Logos - Theologie und Leben

"In Ehrfurcht vor dem Leben" - Zum 50. Todestag Albert Schweitzers. Gestaltung: Johannes Kaup

Vor 50 Jahren, am 4. September 1965, starb einer der bedeutendsten humanitär engagierten Persönlichkeiten des 20. Jahrhunderts: Albert Schweitzer. Der im Elsass geborene Arzt, evangelische Theologe, Organist, Philosoph und Pazifist wurde vor allem durch seinen Einsatz im zentralafrikanischen Gabun berühmt, wo er als Missionsarzt ein Krankenhaus in Lambaréné gründete und bis zu seinem Tod ebendort leitete. Doch Schweitzer war ein vielbegabter und vielseitig interessierter Mann. Er hinterließ theologische und philosophische Schriften, Arbeiten zur Musik, insbesondere zu Johann Sebastian Bach, sowie autobiographische Aufzeichnungen.

Bis heute wirken vor allem seine ethischen Überlegungen nach, die er 1962 als Quintessenz seines philosophischen Denkens formulierte. Schweitzer geht davon aus, dass sich Menschen im Zuge ihrer Selbstreflektion wechselseitig als Geschwister erkennen, die über sich selbst und ihre Grenzen nachdenken. Die Solidarität, die ursprünglich nur auf die eigene Gruppe bezogen war, wird im Zuge des Zivilisationsprozesses nach und nach auf alle, auch unbekannte, Menschen übertragen.
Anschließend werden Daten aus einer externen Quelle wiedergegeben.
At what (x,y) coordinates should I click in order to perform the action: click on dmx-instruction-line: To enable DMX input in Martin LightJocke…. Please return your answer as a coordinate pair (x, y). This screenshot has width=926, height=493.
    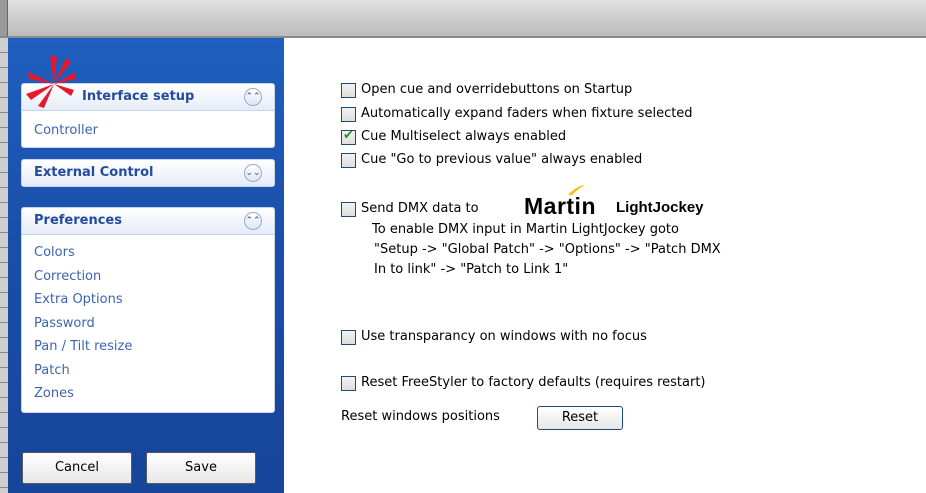
    Looking at the image, I should click on (526, 230).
Diese kulturellen Entwicklungsstadien sind in den Weltreligionen und Philosophien bis heute ablesbar.

Bei seiner Suche nach einer Antwort auf die Frage, wie der Mensch dazu kommen kann, sich selbst und die Welt zu bejahen, findet er 1915 den Ausdruck "Ehrfurcht vor dem Leben". Die unmittelbarste Tatsache des menschlichen Bewusstseins lautet: "Ich bin Leben, das leben will, inmitten von Leben, das Leben will." - Wer über die Welt und sich selber nachdenkt, spürt, dass Pflanzen, Tiere, Mitmenschen, genau gleich am Leben hängen wie man selber. Wer das erkannt hat, muss - so Albert Schweitzer - ihnen allen in Liebe begegnen, aus Achtung vor Gott, der jedem Wesen das Leben schenkt. Wer so tut, handle gut. Schweitzer: "Ethisch ist der Mensch nur, wenn ihm das Leben als solches, das der Pflanze und des Tieres wie das des Menschen, heilig ist und er sich dem Leben, das in Not ist, helfend hingibt. Nur die universelle Ethik des Erlebens der ins Grenzenlose erweiterten Verantwortung gegen alles, was lebt, lässt sich im Denken begründen. Die Ethik der Ehrfurcht vor dem Leben begreift also alles in sich, was als Liebe, Hingabe, Mitleiden, Mitfreude und Mitstreben bezeichnet werden kann."

Albert Schweitzer hat sich auf Bitten seiner Freunde Albert Einstein, Otto Hahn und Werner Heisenberg mehrfach und lautstark gegen die atomare Aufrüstung und die Atomwaffentests während des Kalten Kriegs gewandt. Damals geriet er auch ins Visier der CIA, die ihn "kommunistischer Umtriebe" verdächtigte. 1957 verlas er über den Sender Radio Oslo einen "Appell an die Menschheit". Sein Friedensaufruf wurde von 140 Radiostationen weltweit übernommen und erfuhr dadurch weltweite Resonanz. 1953 wurde ihm in Oslo der Friedensnobelpreis für das Jahr 1952 zuerkannt.